Parallel session 2: Big data to improve index insurance products

For insurance to help smallholder agriculture adapt, at scale, to variable and changing climates, it must address several challenges, including:

  • Developing indexes (e.g. multi-scale) that capture a sufficient proportion of the climate-related risks important to smallholder farmers;
  • Deploying supporting M&E systems that reduce information asymmetries, transaction costs, basis risk and moral hazard;
  • Adopting efficient and scalable approaches that tailor insurance products to local needs and contexts.

It will be difficult for an insurance program to scale to tens of millions if it still relies on face-to-face interaction to capture farmers’ input into product design, on expensive ground-based methods for claims settlements, or on individual spreadsheets to administer customer contracts.

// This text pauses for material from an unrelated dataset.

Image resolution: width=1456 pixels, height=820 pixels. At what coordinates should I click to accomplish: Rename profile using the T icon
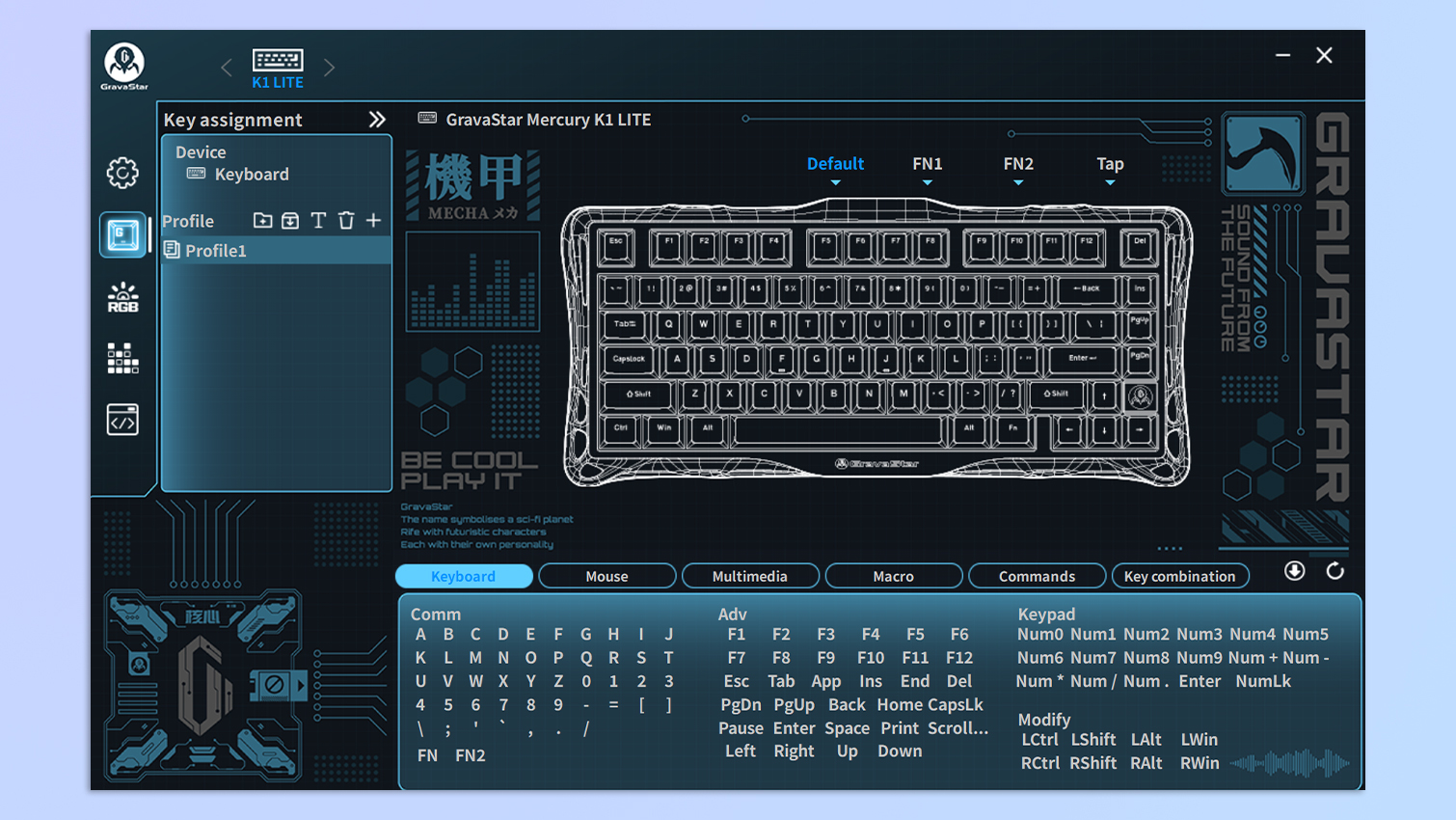(318, 221)
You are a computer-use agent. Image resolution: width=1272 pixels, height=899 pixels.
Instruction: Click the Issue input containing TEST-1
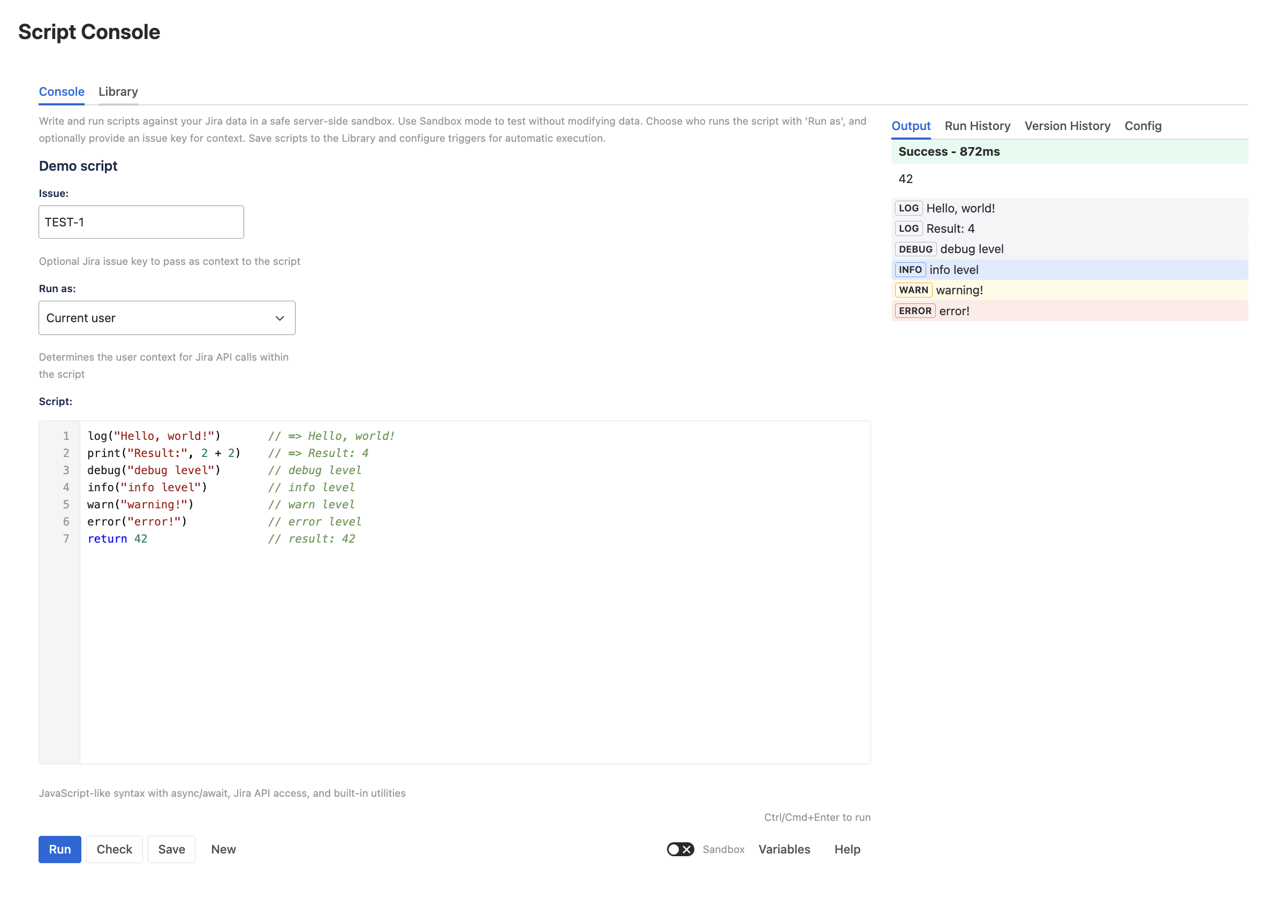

This session explores what “big data” approaches offer for addressing these challenges. The overlay of meteorological datasets, remotely sensed crop and rangeland health, farm & agronomic survey data, customer preferences and supply chains leads to a much more nuanced approach to climate risk management, especially as databases develop over time.  It can allow holistic product bundles tailored to the needs of different kinds of farmers, better understanding of climate risk for index design, or much more effective integration between insurance customers and other value chain stakeholders in a growing smallholder contract farming context.  Insurance can act as an incentive for farmers to share vital information about planting dates, seed types and other agricultural practices known to control the largest fraction of yield variability in smallholder settings. 

However, both practical and ethical questions remain. What is the most appropriate data to collect, hold and use, and by whom?  What are the regulations and privacy implications of big data for insurance?  What are the most effective methods of data collection and proven case studies for big data in agricultural insurance? This session seeks to discuss and shed light on some of these issues.

Chair/Moderator: Jim Hansen, Flagship Leader, Climate Risk Management, CGIAR Research Program on Climate Change, Agriculture and Food Security (CCAFS)

Speaker: Pierre C. Sibiry Traore, Director of Research and Development, Manobi

Rapporteur: Pramod Aggarwal, Regional Program Leader for South Asia, CGIAR Research Program on Climate Change, Agriculture and Food Security (CCAFS)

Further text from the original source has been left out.